— Description of the task —
Please print all of the records that follow with nothing altered.
- - -
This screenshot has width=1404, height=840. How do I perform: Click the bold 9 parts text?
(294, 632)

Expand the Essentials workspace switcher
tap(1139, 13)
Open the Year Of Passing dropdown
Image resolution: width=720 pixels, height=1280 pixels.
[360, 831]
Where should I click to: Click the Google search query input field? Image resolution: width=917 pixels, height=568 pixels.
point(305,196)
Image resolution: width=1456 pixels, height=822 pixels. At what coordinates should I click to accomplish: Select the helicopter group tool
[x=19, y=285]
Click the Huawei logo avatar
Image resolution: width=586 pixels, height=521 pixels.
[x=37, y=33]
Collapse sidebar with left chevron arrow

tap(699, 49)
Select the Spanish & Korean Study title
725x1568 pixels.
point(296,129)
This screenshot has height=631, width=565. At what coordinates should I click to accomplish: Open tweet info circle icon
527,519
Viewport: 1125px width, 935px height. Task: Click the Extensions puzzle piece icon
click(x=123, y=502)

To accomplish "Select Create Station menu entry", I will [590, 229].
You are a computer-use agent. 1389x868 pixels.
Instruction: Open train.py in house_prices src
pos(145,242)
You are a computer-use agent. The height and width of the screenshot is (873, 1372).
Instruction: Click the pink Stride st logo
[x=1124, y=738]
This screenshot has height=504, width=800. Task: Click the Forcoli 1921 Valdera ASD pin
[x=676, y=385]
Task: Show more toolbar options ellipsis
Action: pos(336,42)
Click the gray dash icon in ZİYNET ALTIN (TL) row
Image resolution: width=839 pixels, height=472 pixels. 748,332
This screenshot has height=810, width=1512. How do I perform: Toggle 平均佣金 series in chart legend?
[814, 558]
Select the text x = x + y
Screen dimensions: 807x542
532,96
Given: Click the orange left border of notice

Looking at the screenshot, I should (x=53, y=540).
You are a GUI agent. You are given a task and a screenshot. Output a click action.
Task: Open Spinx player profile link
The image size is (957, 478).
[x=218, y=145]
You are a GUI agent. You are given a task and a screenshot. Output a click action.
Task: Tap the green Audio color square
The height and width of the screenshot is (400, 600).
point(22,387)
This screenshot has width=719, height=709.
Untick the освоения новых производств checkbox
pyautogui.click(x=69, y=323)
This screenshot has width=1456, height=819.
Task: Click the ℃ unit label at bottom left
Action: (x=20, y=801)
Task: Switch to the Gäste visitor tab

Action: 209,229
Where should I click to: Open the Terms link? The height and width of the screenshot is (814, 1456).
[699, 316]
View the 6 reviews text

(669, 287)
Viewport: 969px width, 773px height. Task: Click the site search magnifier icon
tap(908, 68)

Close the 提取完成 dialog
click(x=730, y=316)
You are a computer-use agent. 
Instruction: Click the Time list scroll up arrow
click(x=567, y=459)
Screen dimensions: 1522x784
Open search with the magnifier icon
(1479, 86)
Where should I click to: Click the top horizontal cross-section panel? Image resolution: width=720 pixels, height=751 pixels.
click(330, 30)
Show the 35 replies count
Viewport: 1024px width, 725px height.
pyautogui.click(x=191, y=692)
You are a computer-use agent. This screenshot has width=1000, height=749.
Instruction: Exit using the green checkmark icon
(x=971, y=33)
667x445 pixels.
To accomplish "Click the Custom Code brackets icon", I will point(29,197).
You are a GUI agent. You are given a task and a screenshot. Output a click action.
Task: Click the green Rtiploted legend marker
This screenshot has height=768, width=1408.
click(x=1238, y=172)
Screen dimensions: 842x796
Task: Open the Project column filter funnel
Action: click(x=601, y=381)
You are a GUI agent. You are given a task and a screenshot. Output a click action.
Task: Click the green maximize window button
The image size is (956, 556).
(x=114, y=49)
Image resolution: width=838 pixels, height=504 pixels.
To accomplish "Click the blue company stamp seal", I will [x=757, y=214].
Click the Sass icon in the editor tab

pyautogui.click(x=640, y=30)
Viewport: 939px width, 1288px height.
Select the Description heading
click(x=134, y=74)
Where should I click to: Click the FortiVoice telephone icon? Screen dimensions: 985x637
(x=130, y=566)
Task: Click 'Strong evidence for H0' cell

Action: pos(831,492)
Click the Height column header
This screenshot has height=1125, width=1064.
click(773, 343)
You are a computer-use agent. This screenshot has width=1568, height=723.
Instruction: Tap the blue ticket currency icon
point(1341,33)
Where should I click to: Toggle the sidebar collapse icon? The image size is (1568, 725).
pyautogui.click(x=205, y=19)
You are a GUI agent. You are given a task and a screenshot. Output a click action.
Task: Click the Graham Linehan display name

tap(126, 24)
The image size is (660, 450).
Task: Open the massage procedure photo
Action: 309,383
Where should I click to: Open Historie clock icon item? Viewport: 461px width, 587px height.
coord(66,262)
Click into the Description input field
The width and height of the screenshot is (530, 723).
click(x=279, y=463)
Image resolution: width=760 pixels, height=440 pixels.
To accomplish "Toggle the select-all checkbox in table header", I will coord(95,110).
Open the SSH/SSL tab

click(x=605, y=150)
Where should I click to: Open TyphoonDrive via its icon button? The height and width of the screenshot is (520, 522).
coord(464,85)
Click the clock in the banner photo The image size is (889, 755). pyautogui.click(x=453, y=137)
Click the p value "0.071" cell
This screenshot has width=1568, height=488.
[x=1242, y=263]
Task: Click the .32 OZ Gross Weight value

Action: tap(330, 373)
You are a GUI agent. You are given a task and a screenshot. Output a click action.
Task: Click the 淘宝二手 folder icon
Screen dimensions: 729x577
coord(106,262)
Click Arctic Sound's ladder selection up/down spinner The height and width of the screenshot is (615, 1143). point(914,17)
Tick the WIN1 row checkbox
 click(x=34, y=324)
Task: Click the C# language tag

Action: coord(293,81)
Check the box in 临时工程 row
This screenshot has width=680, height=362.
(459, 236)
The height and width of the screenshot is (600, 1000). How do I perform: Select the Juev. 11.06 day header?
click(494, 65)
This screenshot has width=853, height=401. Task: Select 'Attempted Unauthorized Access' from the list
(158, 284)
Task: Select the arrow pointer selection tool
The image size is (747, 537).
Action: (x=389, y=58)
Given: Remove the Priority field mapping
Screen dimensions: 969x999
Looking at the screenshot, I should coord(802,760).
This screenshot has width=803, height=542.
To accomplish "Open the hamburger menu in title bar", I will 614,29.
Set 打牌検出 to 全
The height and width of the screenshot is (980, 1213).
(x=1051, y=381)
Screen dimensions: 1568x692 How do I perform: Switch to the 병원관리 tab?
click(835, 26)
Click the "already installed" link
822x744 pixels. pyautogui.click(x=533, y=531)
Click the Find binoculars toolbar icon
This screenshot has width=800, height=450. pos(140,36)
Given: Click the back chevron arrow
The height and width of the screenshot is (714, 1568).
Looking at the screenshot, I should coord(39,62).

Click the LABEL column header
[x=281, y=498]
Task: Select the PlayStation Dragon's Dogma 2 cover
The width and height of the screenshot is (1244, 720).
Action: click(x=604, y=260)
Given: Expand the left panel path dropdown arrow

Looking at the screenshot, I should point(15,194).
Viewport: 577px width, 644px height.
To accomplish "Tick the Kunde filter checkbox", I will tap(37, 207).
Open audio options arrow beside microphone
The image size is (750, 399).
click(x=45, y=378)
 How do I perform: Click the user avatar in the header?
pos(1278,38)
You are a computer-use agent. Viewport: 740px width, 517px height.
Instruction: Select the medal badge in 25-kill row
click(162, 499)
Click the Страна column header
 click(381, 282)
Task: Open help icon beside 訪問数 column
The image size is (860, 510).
- - -
— Solution to the exercise —
This screenshot has width=1404, height=840. How do I perform: Click the bold 9 parts text?
(294, 632)

Expand the Essentials workspace switcher
tap(1139, 13)
Open the Year Of Passing dropdown
Image resolution: width=720 pixels, height=1280 pixels.
[360, 831]
Where should I click to: Click the Google search query input field? Image resolution: width=917 pixels, height=568 pixels.
point(305,196)
Image resolution: width=1456 pixels, height=822 pixels. At what coordinates should I click to accomplish: Select the helicopter group tool
[x=19, y=285]
Click the Huawei logo avatar
Image resolution: width=586 pixels, height=521 pixels.
[x=37, y=33]
Collapse sidebar with left chevron arrow

tap(699, 49)
Select the Spanish & Korean Study title
725x1568 pixels.
point(296,129)
This screenshot has height=631, width=565. At what coordinates should I click to accomplish: Open tweet info circle icon
527,519
Viewport: 1125px width, 935px height. Task: Click the Extensions puzzle piece icon
click(x=123, y=502)

To accomplish "Select Create Station menu entry", I will [590, 229].
You are a computer-use agent. 1389x868 pixels.
Instruction: Open train.py in house_prices src
pos(145,242)
You are a computer-use agent. The height and width of the screenshot is (873, 1372).
Instruction: Click the pink Stride st logo
[x=1124, y=738]
This screenshot has height=504, width=800. Task: Click the Forcoli 1921 Valdera ASD pin
[x=676, y=385]
Task: Show more toolbar options ellipsis
Action: pos(336,42)
Click the gray dash icon in ZİYNET ALTIN (TL) row
Image resolution: width=839 pixels, height=472 pixels. 748,332
This screenshot has height=810, width=1512. How do I perform: Toggle 平均佣金 series in chart legend?
[814, 558]
Select the text x = x + y
Screen dimensions: 807x542
532,96
Given: Click the orange left border of notice

Looking at the screenshot, I should (x=53, y=540).
You are a GUI agent. You are given a task and a screenshot. Output a click action.
Task: Open Spinx player profile link
The image size is (957, 478).
[x=218, y=145]
You are a GUI agent. You are given a task and a screenshot. Output a click action.
Task: Tap the green Audio color square
The height and width of the screenshot is (400, 600).
point(22,387)
This screenshot has width=719, height=709.
Untick the освоения новых производств checkbox
pyautogui.click(x=69, y=323)
This screenshot has width=1456, height=819.
Task: Click the ℃ unit label at bottom left
Action: (x=20, y=801)
Task: Switch to the Gäste visitor tab

Action: 209,229
Where should I click to: Open the Terms link? The height and width of the screenshot is (814, 1456).
[699, 316]
View the 6 reviews text

(669, 287)
Viewport: 969px width, 773px height. Task: Click the site search magnifier icon
tap(908, 68)

Close the 提取完成 dialog
click(x=730, y=316)
You are a computer-use agent. 
Instruction: Click the Time list scroll up arrow
click(x=567, y=459)
Screen dimensions: 1522x784
Open search with the magnifier icon
(1479, 86)
Where should I click to: Click the top horizontal cross-section panel? Image resolution: width=720 pixels, height=751 pixels.
click(330, 30)
Show the 35 replies count
Viewport: 1024px width, 725px height.
pyautogui.click(x=191, y=692)
You are a computer-use agent. This screenshot has width=1000, height=749.
Instruction: Exit using the green checkmark icon
(x=971, y=33)
667x445 pixels.
To accomplish "Click the Custom Code brackets icon", I will point(29,197).
You are a GUI agent. You are given a task and a screenshot. Output a click action.
Task: Click the green Rtiploted legend marker
This screenshot has height=768, width=1408.
click(x=1238, y=172)
Screen dimensions: 842x796
Task: Open the Project column filter funnel
Action: click(x=601, y=381)
You are a GUI agent. You are given a task and a screenshot. Output a click action.
Task: Click the green maximize window button
The image size is (956, 556).
(x=114, y=49)
Image resolution: width=838 pixels, height=504 pixels.
To accomplish "Click the blue company stamp seal", I will [x=757, y=214].
Click the Sass icon in the editor tab

pyautogui.click(x=640, y=30)
Viewport: 939px width, 1288px height.
Select the Description heading
click(x=134, y=74)
Where should I click to: Click the FortiVoice telephone icon? Screen dimensions: 985x637
(x=130, y=566)
Task: Click 'Strong evidence for H0' cell

Action: pos(831,492)
Click the Height column header
This screenshot has height=1125, width=1064.
click(773, 343)
You are a computer-use agent. This screenshot has width=1568, height=723.
Instruction: Tap the blue ticket currency icon
point(1341,33)
Where should I click to: Toggle the sidebar collapse icon? The image size is (1568, 725).
pyautogui.click(x=205, y=19)
You are a GUI agent. You are given a task and a screenshot. Output a click action.
Task: Click the Graham Linehan display name

tap(126, 24)
The image size is (660, 450).
Task: Open the massage procedure photo
Action: 309,383
Where should I click to: Open Historie clock icon item? Viewport: 461px width, 587px height.
coord(66,262)
Click into the Description input field
The width and height of the screenshot is (530, 723).
click(x=279, y=463)
Image resolution: width=760 pixels, height=440 pixels.
To accomplish "Toggle the select-all checkbox in table header", I will coord(95,110).
Open the SSH/SSL tab

click(x=605, y=150)
Where should I click to: Open TyphoonDrive via its icon button? The height and width of the screenshot is (520, 522).
coord(464,85)
Click the clock in the banner photo The image size is (889, 755). pyautogui.click(x=453, y=137)
Click the p value "0.071" cell
This screenshot has width=1568, height=488.
[x=1242, y=263]
Task: Click the .32 OZ Gross Weight value

Action: tap(330, 373)
You are a GUI agent. You are given a task and a screenshot. Output a click action.
Task: Click the 淘宝二手 folder icon
Screen dimensions: 729x577
coord(106,262)
Click Arctic Sound's ladder selection up/down spinner The height and width of the screenshot is (615, 1143). point(914,17)
Tick the WIN1 row checkbox
 click(x=34, y=324)
Task: Click the C# language tag

Action: coord(293,81)
Check the box in 临时工程 row
This screenshot has width=680, height=362.
(459, 236)
The height and width of the screenshot is (600, 1000). How do I perform: Select the Juev. 11.06 day header?
click(494, 65)
This screenshot has width=853, height=401. Task: Select 'Attempted Unauthorized Access' from the list
(158, 284)
Task: Select the arrow pointer selection tool
The image size is (747, 537).
Action: (x=389, y=58)
Given: Remove the Priority field mapping
Screen dimensions: 969x999
Looking at the screenshot, I should coord(802,760).
This screenshot has width=803, height=542.
To accomplish "Open the hamburger menu in title bar", I will 614,29.
Set 打牌検出 to 全
The height and width of the screenshot is (980, 1213).
(x=1051, y=381)
Screen dimensions: 1568x692 How do I perform: Switch to the 병원관리 tab?
click(835, 26)
Click the "already installed" link
822x744 pixels. pyautogui.click(x=533, y=531)
Click the Find binoculars toolbar icon
This screenshot has width=800, height=450. pos(140,36)
Given: Click the back chevron arrow
The height and width of the screenshot is (714, 1568).
Looking at the screenshot, I should coord(39,62).

Click the LABEL column header
[x=281, y=498]
Task: Select the PlayStation Dragon's Dogma 2 cover
The width and height of the screenshot is (1244, 720).
Action: click(x=604, y=260)
Given: Expand the left panel path dropdown arrow

Looking at the screenshot, I should point(15,194).
Viewport: 577px width, 644px height.
To accomplish "Tick the Kunde filter checkbox", I will tap(37, 207).
Open audio options arrow beside microphone
The image size is (750, 399).
click(x=45, y=378)
 How do I perform: Click the user avatar in the header?
pos(1278,38)
You are a computer-use agent. Viewport: 740px width, 517px height.
Instruction: Select the medal badge in 25-kill row
click(162, 499)
Click the Страна column header
 click(381, 282)
Task: Open help icon beside 訪問数 column
The image size is (860, 510).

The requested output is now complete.